Parsing Prolog with Pidgin

December 8, 2019

Happy birthday to my sister! This is part of a series of posts about implementing a miniature Prolog interpreter in C#.

In this post I’m going to focus on the left-hand part of that diagram. We’ll use my parsing library Pidgin to convert Prolog source code into the abstract syntax classes I outlined in the previous post.

About Pidgin

Pidgin is a parser combinator library, meaning it consists of three things:

A type Parser<TToken, T>, representing a process which consumes a sequence of TTokens and produces a T. (In our case, TToken will be char because we’re parsing textual data from a string.)
Methods to create simple Parsers, such as “consume a single character”.
Methods to combine Parsers into more complex and interesting ones, such as “run two parsers sequentially”.

The power of parser combinators comes from the fact that parsers are treated as ordinary values. You can pass them around as parameters, return them, store them in fields… Programming with parser combinators is just programming.

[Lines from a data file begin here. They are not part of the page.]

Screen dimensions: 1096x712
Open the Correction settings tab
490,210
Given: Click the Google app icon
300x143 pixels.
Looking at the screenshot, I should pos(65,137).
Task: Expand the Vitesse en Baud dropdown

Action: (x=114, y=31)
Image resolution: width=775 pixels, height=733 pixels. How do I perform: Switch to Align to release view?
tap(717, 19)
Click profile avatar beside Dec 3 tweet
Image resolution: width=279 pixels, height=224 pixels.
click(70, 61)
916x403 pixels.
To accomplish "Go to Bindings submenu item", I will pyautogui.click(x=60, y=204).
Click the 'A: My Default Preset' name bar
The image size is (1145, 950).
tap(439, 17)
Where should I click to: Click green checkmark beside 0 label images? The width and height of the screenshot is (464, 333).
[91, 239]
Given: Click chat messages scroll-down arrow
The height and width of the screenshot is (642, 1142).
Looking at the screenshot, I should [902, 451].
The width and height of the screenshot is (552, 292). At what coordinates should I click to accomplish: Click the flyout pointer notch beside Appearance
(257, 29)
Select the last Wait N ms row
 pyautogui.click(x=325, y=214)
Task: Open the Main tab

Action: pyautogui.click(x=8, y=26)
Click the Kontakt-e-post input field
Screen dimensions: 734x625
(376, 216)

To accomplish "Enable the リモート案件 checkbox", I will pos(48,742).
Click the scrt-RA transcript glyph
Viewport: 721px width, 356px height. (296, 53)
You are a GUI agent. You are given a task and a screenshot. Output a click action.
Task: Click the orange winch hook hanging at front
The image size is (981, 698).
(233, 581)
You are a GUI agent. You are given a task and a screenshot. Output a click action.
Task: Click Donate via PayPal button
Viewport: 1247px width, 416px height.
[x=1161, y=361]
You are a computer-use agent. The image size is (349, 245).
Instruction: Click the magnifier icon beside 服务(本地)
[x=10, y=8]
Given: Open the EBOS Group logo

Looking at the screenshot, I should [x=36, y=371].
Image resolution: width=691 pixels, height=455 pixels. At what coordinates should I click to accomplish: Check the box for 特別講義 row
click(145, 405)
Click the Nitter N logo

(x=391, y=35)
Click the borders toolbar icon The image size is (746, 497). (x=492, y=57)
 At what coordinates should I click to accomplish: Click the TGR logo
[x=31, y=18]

Contrast this with “language workbench” tools like Antlr, which are often more powerful than parser combinators but have a separate syntax, toolchain, etc. Parser combinators are great for medium-sized parsing tasks like this one.

It’s worth elaborating a bit on what I mean by “consume a sequence”. A parser walks left to right along an input sequence, keeping track of its location in the input. Consuming a token means moving the “current location” pointer along to the next token. This is much like how the Stream classes work in .NET — calling a stream’s Read method moves the stream’s current position, so that successive calls to Read return different results. (Pidgin indeed lets you feed a Stream to a Parser.)

When a parser makes a decision about what to do next, that decision is based only on the current character and not on what comes next. If the parser moves further along the string and then realises that decision was wrong, it has to backtrack to the position where it made the decision before it can proceed with a different choice. Backtracking can be catastrophically costly (as described in a short talk by my esteemed ex-colleague Balpha), so you want to code your parser to minimise the amount of backtracking it might have to do. With Pidgin, backtracking is disabled by default; it’s enabled by the Try function.

Handling Tokens and Whitespace

Let’s start with the basics and build upwards. Prolog is a whitespace-insensitive language, so we need a way to skip over the whitespace in the source code. We’ll use a convention where each component Parser will consume any whitespace after parsing any relevant non-whitespace characters.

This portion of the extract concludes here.